Kyanite powder is used in the manufacture of ceramic foam filters, but any aluminosilicate, amorphous silica, magnesium aluminum silicate, or lithium aluminum silicate powder can be used equally effectively.
It is believed that the kyanite material produces a stable grain structure, giving the finished product low thermal expansion characteristics. In addition, the raw material is cost-effective in terms of high-volume and long-term stable supply.
The aqueous slurry additionally uses boron-containing raw materials, which provide a glass phase former for the final product during the firing process. Exemplary raw materials include boric acid, boron oxide, colemanite, calcium borate, or boron-containing glass. The most preferred is boric acid. The boron-containing material used in the aqueous slurry at a concentration of 2-25% by weight provides a glass-forming system with other slurry components during the firing process. This glass contains shell material, which in turn protects the aluminosilicate particles from the molten aluminum alloy in use.
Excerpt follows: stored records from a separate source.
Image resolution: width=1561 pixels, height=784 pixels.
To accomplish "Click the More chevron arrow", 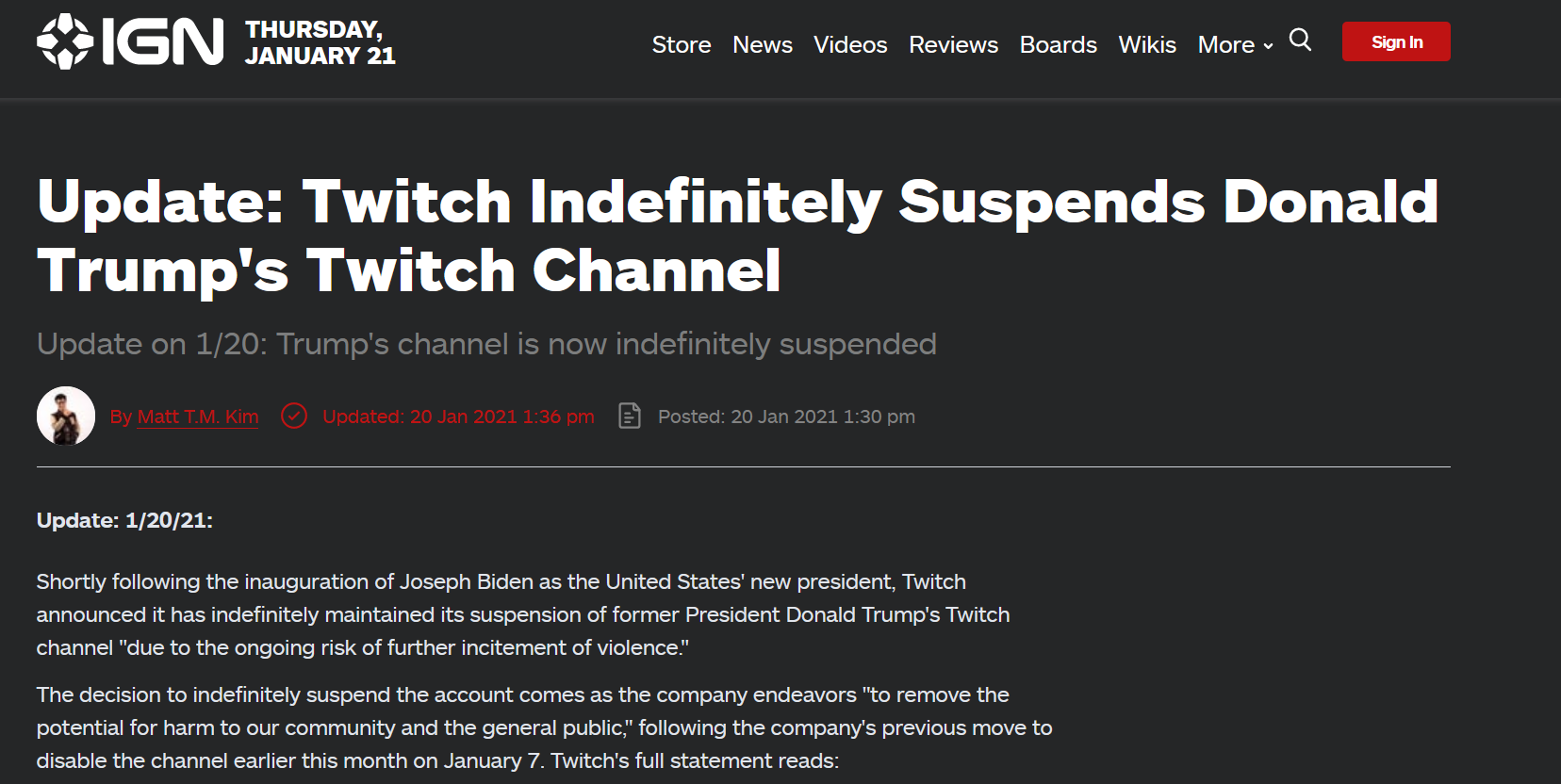I will (1268, 46).
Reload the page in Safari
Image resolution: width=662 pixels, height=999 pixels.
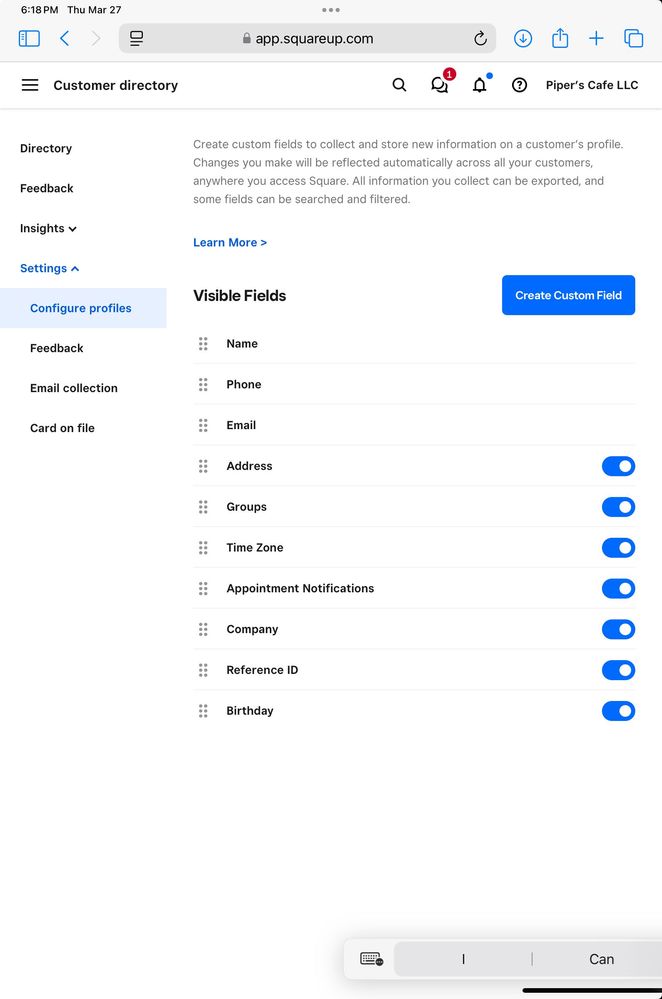pyautogui.click(x=480, y=39)
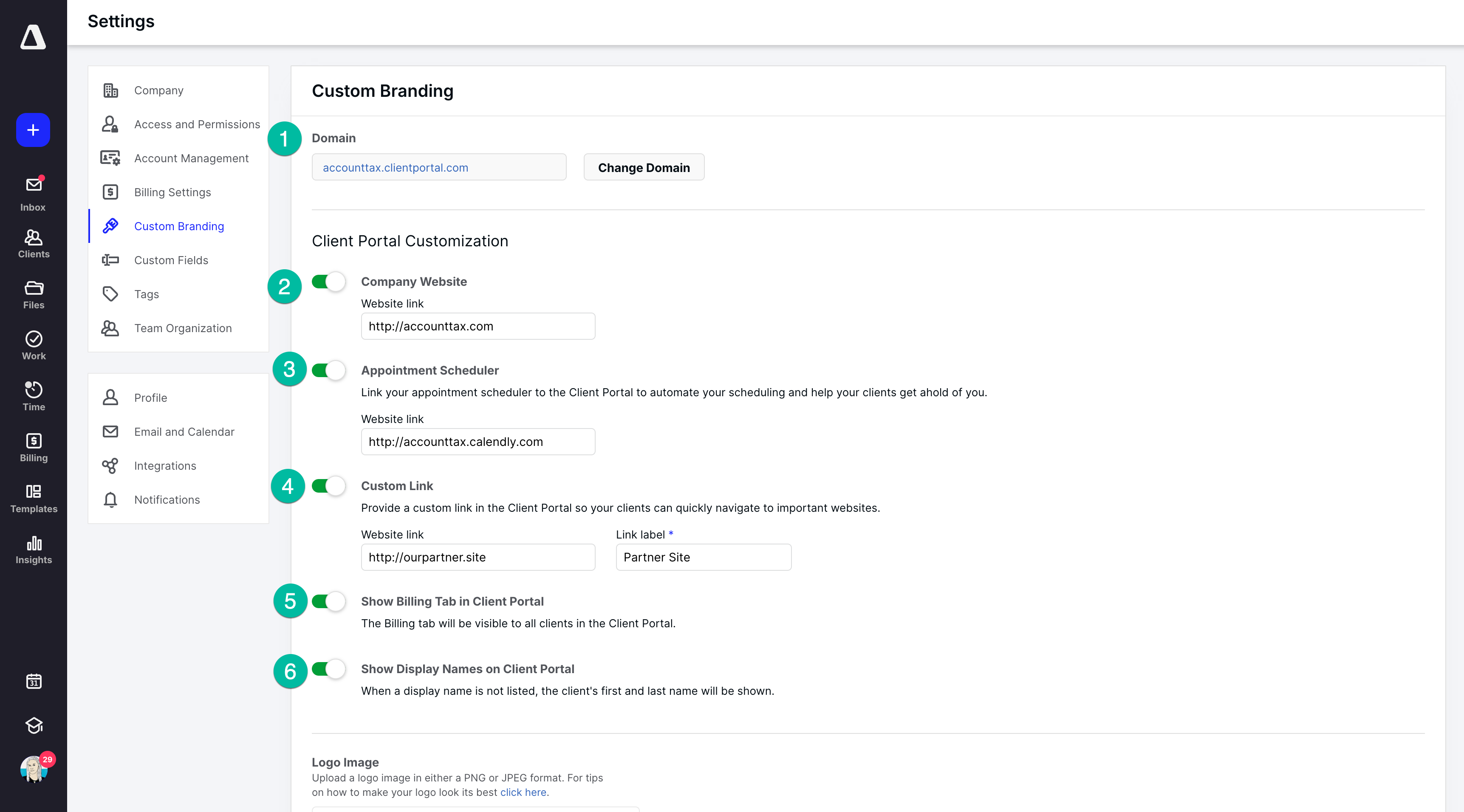The height and width of the screenshot is (812, 1464).
Task: Go to Clients in left sidebar
Action: coord(34,244)
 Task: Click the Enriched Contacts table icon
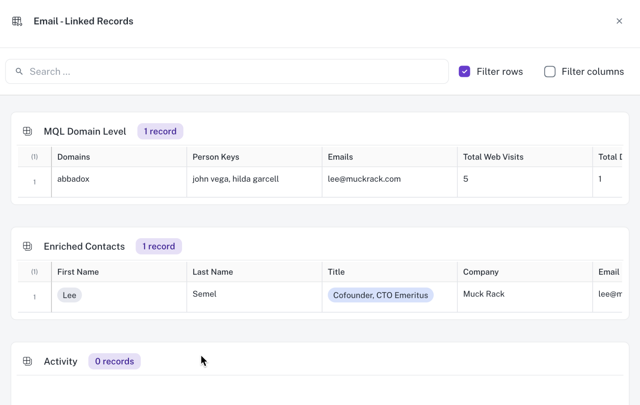[27, 246]
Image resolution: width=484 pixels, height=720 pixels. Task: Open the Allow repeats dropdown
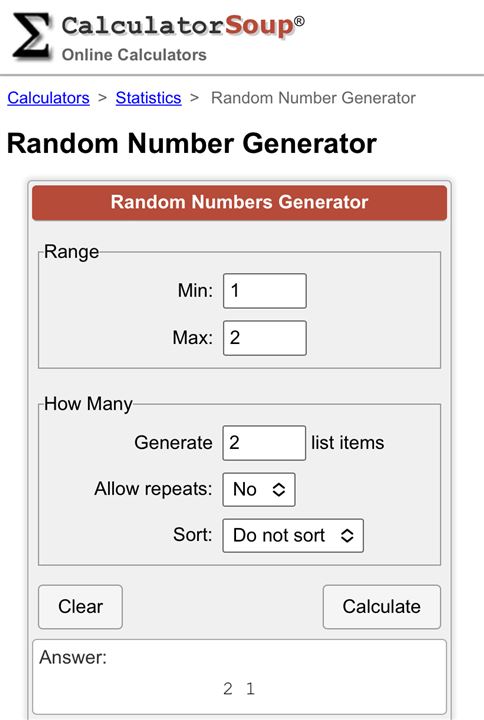point(259,489)
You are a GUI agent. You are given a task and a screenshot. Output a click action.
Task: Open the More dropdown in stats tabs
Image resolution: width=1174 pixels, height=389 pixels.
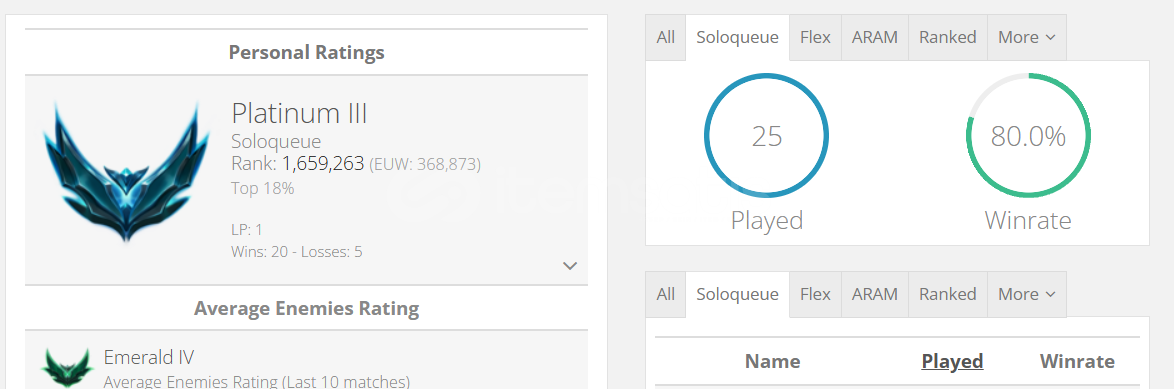(x=1027, y=37)
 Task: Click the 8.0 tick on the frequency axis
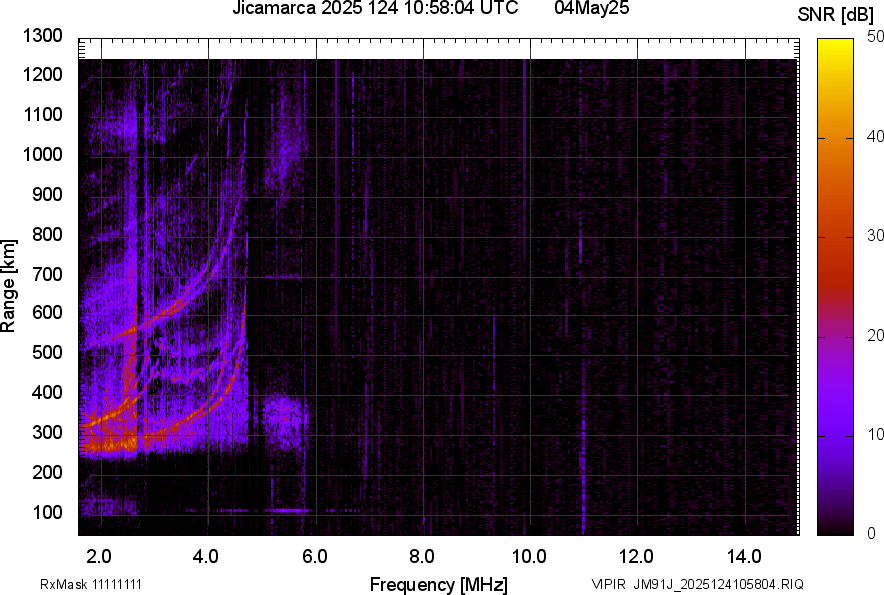[x=422, y=556]
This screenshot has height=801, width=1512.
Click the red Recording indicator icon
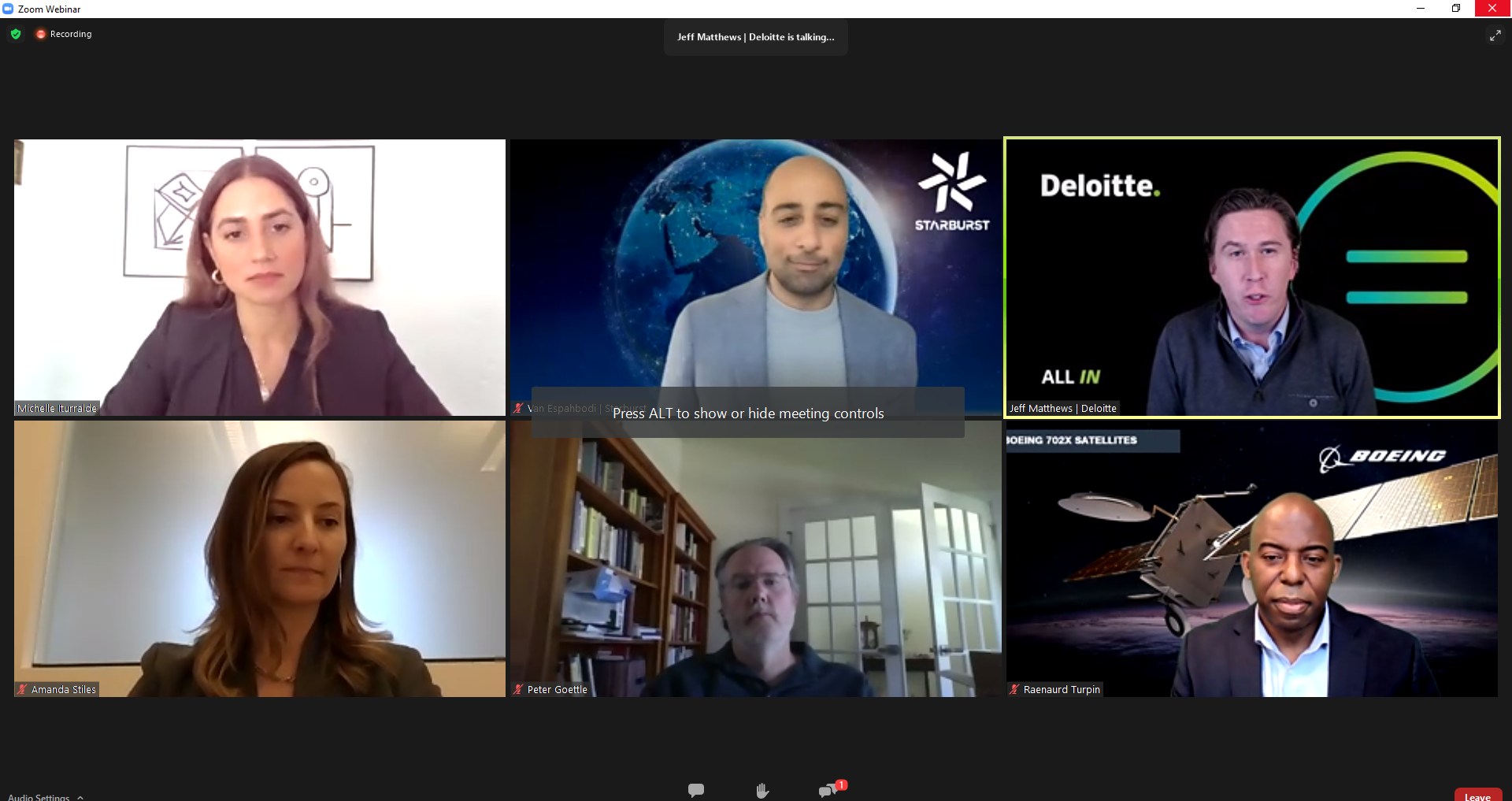pyautogui.click(x=40, y=34)
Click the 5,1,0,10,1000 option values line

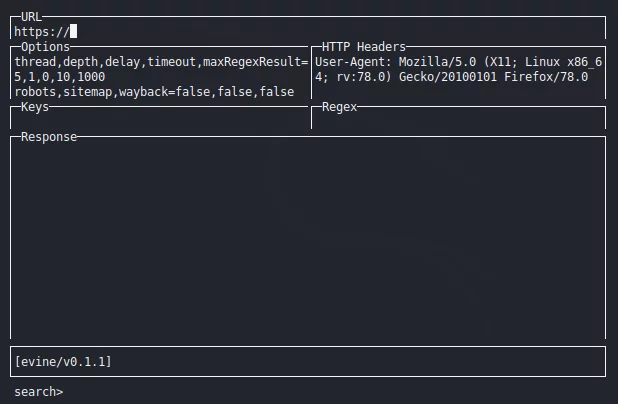pyautogui.click(x=60, y=77)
The aqueous slurry preferably contains auxiliary agents for controlling various properties. Particularly preferred additives include surfactants, rheology modifiers, defoamers, sintering aids, solvents, dispersants and the like. A slurry can be defined as having a solid phase and a carrier phase, where the solid phase includes the ceramic precursor, and the carrier phase includes a solvent and an auxiliary agent. Water is the preferred solvent or carrier.
After impregnating the precursor foam with the aqueous ceramic slurry, the drying of the ceramic material is usually carried out in a convection dryer at a temperature between 100°F and 600°F for a duration of between 15 minutes and 6 hours. A shorter duration is desirable for the process economy and high manufacturing rate.
The firing manufacture of ceramic foam filters usually occurs above the temperature at which the glass phase of the material can be formed and combined, resulting in the required strength and corrosion resistance characteristics in the final product. Firing is usually carried out in a continuous furnace at a temperature higher than 1100°C for a duration of 1-3 hours, and the peak temperature is maintained for 15 minutes to 1 hour. Lower temperature and shorter duration improve the manufacturing economy. However, sufficient time and temperature must be provided to achieve the required strength and corrosion resistance of the material.
The pore size of the filter is mainly determined by the initial pore size of the polymer foam used in the process. For effective aluminum alloy filtration, the typical primary pore size is between 10 and 70 pores per linear inch. However, each application requires a unique pore size, which depends on the required filtration efficiency and the required filtration permeability of the foundry shop. The pore size is often referred to as the number of holes in a linear dimension, such as the number of holes per inch. The higher the PPI value, the smaller the cell diameter.